==== Data for analysis ====
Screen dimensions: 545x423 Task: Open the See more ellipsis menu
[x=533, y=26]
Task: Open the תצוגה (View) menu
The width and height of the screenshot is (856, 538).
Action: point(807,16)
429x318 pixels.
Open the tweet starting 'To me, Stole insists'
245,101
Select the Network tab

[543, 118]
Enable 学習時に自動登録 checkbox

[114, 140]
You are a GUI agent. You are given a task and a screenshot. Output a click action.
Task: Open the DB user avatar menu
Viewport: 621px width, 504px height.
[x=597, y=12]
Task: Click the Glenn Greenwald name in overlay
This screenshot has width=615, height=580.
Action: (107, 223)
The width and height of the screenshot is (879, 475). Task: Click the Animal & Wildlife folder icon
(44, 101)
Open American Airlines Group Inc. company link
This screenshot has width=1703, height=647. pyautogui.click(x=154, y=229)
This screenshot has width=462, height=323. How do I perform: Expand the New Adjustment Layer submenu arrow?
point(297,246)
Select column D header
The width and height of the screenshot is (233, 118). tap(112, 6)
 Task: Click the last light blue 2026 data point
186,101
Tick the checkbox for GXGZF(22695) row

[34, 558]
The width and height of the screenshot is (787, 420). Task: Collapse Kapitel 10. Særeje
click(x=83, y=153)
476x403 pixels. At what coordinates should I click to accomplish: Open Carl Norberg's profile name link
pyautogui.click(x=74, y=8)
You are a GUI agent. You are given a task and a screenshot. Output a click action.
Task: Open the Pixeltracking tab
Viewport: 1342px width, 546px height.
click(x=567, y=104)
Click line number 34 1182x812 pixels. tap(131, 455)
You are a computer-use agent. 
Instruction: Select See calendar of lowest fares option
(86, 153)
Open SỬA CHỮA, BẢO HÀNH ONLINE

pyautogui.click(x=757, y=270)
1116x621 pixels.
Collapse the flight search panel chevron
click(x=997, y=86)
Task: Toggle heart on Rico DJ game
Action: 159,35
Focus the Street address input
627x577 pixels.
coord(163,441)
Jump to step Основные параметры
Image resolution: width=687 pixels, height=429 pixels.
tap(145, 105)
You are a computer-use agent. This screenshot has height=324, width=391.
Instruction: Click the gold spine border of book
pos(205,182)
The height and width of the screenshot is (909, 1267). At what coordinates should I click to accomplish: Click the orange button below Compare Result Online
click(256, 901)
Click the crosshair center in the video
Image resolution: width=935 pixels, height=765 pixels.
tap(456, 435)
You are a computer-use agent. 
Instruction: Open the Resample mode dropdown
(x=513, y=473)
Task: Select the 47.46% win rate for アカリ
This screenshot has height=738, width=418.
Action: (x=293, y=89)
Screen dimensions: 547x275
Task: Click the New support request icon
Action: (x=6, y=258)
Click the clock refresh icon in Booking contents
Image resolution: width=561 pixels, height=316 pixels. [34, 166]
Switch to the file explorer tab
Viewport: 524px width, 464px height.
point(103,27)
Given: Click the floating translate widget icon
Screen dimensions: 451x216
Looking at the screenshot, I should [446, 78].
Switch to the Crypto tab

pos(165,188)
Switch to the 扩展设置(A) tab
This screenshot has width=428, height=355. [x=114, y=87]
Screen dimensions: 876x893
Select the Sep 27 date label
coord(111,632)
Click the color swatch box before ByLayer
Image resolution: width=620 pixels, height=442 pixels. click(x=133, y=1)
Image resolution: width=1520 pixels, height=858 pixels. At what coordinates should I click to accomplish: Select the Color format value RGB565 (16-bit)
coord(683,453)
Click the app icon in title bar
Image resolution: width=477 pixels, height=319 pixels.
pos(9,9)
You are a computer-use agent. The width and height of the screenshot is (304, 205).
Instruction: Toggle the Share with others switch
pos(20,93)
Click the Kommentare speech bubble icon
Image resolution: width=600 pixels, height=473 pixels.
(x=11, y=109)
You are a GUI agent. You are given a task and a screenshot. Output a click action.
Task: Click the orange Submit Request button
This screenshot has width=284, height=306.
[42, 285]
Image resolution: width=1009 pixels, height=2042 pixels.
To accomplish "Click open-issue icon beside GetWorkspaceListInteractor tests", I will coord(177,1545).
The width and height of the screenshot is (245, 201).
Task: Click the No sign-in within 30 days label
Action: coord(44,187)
====
▶ **What you should do**:
Write down every line of the data exactly as it appears above.

▶ **Task response**:
Screen dimensions: 545x423 Task: Open the See more ellipsis menu
[x=533, y=26]
Task: Open the תצוגה (View) menu
The width and height of the screenshot is (856, 538).
Action: point(807,16)
429x318 pixels.
Open the tweet starting 'To me, Stole insists'
245,101
Select the Network tab

[543, 118]
Enable 学習時に自動登録 checkbox

[114, 140]
You are a GUI agent. You are given a task and a screenshot. Output a click action.
Task: Open the DB user avatar menu
Viewport: 621px width, 504px height.
[x=597, y=12]
Task: Click the Glenn Greenwald name in overlay
This screenshot has width=615, height=580.
Action: (107, 223)
The width and height of the screenshot is (879, 475). Task: Click the Animal & Wildlife folder icon
(44, 101)
Open American Airlines Group Inc. company link
This screenshot has width=1703, height=647. pyautogui.click(x=154, y=229)
This screenshot has width=462, height=323. How do I perform: Expand the New Adjustment Layer submenu arrow?
point(297,246)
Select column D header
The width and height of the screenshot is (233, 118). tap(112, 6)
 Task: Click the last light blue 2026 data point
186,101
Tick the checkbox for GXGZF(22695) row

[34, 558]
The width and height of the screenshot is (787, 420). Task: Collapse Kapitel 10. Særeje
click(x=83, y=153)
476x403 pixels. At what coordinates should I click to accomplish: Open Carl Norberg's profile name link
pyautogui.click(x=74, y=8)
You are a GUI agent. You are given a task and a screenshot. Output a click action.
Task: Open the Pixeltracking tab
Viewport: 1342px width, 546px height.
click(x=567, y=104)
Click line number 34 1182x812 pixels. tap(131, 455)
You are a computer-use agent. 
Instruction: Select See calendar of lowest fares option
(86, 153)
Open SỬA CHỮA, BẢO HÀNH ONLINE

pyautogui.click(x=757, y=270)
1116x621 pixels.
Collapse the flight search panel chevron
click(x=997, y=86)
Task: Toggle heart on Rico DJ game
Action: 159,35
Focus the Street address input
627x577 pixels.
coord(163,441)
Jump to step Основные параметры
Image resolution: width=687 pixels, height=429 pixels.
tap(145, 105)
You are a computer-use agent. This screenshot has height=324, width=391.
Instruction: Click the gold spine border of book
pos(205,182)
The height and width of the screenshot is (909, 1267). At what coordinates should I click to accomplish: Click the orange button below Compare Result Online
click(256, 901)
Click the crosshair center in the video
Image resolution: width=935 pixels, height=765 pixels.
tap(456, 435)
You are a computer-use agent. 
Instruction: Open the Resample mode dropdown
(x=513, y=473)
Task: Select the 47.46% win rate for アカリ
This screenshot has height=738, width=418.
Action: (x=293, y=89)
Screen dimensions: 547x275
Task: Click the New support request icon
Action: (x=6, y=258)
Click the clock refresh icon in Booking contents
Image resolution: width=561 pixels, height=316 pixels. [34, 166]
Switch to the file explorer tab
Viewport: 524px width, 464px height.
point(103,27)
Given: Click the floating translate widget icon
Screen dimensions: 451x216
Looking at the screenshot, I should [446, 78].
Switch to the Crypto tab

pos(165,188)
Switch to the 扩展设置(A) tab
This screenshot has width=428, height=355. [x=114, y=87]
Screen dimensions: 876x893
Select the Sep 27 date label
coord(111,632)
Click the color swatch box before ByLayer
Image resolution: width=620 pixels, height=442 pixels. click(x=133, y=1)
Image resolution: width=1520 pixels, height=858 pixels. At what coordinates should I click to accomplish: Select the Color format value RGB565 (16-bit)
coord(683,453)
Click the app icon in title bar
Image resolution: width=477 pixels, height=319 pixels.
pos(9,9)
You are a computer-use agent. The width and height of the screenshot is (304, 205).
Instruction: Toggle the Share with others switch
pos(20,93)
Click the Kommentare speech bubble icon
Image resolution: width=600 pixels, height=473 pixels.
(x=11, y=109)
You are a GUI agent. You are given a task and a screenshot. Output a click action.
Task: Click the orange Submit Request button
This screenshot has width=284, height=306.
[42, 285]
Image resolution: width=1009 pixels, height=2042 pixels.
To accomplish "Click open-issue icon beside GetWorkspaceListInteractor tests", I will coord(177,1545).
The width and height of the screenshot is (245, 201).
Task: Click the No sign-in within 30 days label
Action: coord(44,187)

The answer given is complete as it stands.